Well-balanced commercial and home-prepared raw diets incorporate low-glycemic, fibrous veggies to meet dogs’ minimal fiber requirements. Vegetables also provide much needed antioxidants and phytonutrients not found in meat, bones and organs. Dogs eating raw diets without the right kind of vegetables can suffer nutrient deficiencies along with constipation.

KetoPet Sanctuary uses a variety of low-glycemic, high-fiber veggies to help maintain their dogs’ blood glucose and insulin at low and steady levels while providing the critical polyphenols and antioxidants needed for immune recovery. Some great choices to think about are finely chopped or minced Brussels sprouts, dark leafy greens (arugula, endive, escarole), green beans, broccoli and broccoli sprouts, asparagus, and cabbage.

How to Add Healthy Sources of Fiber to Your Dog’s Diet

If your dog could benefit from additional dietary fiber, I recommend adding one of the above veggie options to his meals — about 1 teaspoon for every 10 pounds of body weight, given once or twice a day. If that isn’t effective, try adding psyllium husk powder at 1/2 teaspoon for every 10 pounds of body weight, or coconut or organic acacia fiber at 1 teaspoon for every 10 pounds of body weight, once or twice a day.

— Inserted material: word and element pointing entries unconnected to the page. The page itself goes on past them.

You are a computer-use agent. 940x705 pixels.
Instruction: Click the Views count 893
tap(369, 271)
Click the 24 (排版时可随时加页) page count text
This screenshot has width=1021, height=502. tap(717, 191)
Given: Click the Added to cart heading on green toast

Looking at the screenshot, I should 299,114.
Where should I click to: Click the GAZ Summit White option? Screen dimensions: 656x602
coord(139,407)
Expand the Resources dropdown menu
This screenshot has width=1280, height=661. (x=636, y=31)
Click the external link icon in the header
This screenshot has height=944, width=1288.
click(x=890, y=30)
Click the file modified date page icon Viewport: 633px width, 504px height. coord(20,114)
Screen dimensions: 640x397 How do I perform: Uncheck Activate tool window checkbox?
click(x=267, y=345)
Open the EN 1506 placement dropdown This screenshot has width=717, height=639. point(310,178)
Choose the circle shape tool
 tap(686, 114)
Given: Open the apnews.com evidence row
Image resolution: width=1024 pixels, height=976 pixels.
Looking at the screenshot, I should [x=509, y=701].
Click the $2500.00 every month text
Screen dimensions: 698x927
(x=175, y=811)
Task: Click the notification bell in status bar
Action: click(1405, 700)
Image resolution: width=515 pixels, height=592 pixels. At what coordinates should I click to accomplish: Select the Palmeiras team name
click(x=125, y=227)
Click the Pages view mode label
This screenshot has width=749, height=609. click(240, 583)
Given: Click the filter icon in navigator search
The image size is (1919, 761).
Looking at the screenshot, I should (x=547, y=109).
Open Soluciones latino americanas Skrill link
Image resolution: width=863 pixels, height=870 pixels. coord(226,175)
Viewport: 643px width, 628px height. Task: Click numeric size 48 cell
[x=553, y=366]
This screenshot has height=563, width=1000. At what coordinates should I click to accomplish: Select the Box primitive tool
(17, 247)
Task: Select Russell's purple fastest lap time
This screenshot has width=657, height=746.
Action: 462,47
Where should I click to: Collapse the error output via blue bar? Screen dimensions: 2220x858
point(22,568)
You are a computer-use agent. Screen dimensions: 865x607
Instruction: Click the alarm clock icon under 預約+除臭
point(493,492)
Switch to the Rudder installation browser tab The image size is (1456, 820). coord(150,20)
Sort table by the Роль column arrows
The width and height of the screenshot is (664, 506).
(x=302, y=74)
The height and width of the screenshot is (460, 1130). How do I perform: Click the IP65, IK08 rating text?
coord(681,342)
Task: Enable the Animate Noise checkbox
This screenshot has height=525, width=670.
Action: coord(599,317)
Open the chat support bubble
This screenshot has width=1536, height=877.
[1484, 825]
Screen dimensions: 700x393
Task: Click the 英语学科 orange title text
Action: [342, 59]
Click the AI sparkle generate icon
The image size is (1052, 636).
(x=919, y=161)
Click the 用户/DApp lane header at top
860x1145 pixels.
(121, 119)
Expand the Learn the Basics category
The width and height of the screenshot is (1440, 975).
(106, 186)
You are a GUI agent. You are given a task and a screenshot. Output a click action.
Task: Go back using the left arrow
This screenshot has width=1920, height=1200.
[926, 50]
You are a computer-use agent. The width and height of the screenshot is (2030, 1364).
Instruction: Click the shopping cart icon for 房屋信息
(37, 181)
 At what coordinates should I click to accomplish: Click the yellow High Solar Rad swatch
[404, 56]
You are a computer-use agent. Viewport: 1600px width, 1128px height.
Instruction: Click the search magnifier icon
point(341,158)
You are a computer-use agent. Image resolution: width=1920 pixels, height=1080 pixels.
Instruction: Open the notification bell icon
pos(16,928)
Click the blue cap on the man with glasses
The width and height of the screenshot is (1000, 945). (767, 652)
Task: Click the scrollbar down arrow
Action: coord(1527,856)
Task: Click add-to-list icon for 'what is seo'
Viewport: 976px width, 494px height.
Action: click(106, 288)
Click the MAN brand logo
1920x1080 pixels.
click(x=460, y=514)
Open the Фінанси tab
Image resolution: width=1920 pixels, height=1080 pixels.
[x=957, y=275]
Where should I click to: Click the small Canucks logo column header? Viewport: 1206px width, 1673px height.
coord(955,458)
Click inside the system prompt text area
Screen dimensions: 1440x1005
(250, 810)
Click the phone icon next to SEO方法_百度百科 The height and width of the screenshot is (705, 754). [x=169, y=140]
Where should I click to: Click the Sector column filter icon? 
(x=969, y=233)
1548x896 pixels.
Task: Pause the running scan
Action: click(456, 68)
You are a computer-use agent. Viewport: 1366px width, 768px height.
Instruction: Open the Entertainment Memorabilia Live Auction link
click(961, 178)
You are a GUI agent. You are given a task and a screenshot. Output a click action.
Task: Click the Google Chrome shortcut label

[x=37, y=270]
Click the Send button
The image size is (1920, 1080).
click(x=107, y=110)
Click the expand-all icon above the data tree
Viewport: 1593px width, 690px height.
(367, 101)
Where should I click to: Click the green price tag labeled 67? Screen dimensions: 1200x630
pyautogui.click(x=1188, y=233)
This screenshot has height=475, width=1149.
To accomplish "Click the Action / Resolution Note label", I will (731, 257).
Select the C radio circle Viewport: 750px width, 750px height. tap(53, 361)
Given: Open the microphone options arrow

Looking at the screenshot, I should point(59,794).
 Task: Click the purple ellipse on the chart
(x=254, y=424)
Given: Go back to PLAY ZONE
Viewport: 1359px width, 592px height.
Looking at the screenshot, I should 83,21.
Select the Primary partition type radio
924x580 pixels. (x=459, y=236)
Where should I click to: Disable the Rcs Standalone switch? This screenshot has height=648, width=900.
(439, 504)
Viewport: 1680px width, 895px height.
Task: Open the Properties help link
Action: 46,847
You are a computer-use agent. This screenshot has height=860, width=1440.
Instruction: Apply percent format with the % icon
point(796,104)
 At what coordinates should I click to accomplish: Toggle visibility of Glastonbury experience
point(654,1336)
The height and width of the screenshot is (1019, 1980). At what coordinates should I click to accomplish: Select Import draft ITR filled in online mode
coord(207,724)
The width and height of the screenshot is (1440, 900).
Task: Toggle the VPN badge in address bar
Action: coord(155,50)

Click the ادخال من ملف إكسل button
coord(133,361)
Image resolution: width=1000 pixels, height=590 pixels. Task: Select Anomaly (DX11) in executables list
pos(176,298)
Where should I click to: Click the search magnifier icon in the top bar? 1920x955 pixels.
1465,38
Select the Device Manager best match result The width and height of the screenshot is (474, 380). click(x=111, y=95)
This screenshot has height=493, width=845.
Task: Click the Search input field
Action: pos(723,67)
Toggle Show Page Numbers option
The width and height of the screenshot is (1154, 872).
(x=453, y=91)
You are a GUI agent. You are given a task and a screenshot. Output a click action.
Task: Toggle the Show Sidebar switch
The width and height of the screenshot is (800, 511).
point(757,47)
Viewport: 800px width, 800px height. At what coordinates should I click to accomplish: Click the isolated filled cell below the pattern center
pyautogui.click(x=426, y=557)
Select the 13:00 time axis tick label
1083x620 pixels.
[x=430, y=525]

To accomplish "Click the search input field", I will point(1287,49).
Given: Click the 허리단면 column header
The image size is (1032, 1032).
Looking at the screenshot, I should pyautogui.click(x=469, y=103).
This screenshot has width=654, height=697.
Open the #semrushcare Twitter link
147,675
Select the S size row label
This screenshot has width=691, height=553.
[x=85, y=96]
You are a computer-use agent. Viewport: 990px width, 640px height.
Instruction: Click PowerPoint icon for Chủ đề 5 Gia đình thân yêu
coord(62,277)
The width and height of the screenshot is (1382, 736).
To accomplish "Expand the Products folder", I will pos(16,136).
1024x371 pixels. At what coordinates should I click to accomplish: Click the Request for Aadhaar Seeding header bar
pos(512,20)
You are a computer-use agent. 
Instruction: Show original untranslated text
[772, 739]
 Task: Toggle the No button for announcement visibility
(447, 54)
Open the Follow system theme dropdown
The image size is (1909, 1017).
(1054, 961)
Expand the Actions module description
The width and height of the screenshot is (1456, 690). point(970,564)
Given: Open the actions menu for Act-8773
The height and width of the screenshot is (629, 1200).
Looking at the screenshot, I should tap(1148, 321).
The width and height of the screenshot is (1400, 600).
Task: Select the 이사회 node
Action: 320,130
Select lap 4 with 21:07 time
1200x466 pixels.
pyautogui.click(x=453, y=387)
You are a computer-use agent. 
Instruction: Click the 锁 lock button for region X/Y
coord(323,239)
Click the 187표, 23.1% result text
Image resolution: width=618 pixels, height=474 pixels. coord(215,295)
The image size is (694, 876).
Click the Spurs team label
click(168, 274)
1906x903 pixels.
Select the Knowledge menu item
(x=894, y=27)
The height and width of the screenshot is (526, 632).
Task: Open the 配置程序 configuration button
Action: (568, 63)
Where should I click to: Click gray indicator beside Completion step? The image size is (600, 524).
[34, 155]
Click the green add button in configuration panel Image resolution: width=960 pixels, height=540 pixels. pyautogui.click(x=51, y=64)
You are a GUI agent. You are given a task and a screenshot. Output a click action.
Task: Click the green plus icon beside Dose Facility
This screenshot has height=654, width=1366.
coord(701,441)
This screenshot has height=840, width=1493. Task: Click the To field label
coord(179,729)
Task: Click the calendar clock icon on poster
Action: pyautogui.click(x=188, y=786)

If your dog is consistently producing narrow, loose stools, he may benefit from the addition of a soluble fiber called slippery elm bark to his food. When slippery elm combines with digestive juices, it produces a gel-like material called mucilage, which coats and soothes the GI tract and helps to firm the stool. About 1/2 teaspoon for every 10 pounds of body weight per meal should do the trick.

Additionally, canned or freshly steamed 100% pumpkin can also be very beneficial as an added fiber source, providing about 80 calories and 7 grams of soluble fiber per cup, along with 505 milligrams of potassium. About 1 teaspoon of pumpkin for every 10 pounds of body weight, mixed in with your dog’s food one to two times a day, can help alleviate both constipation and loose stools.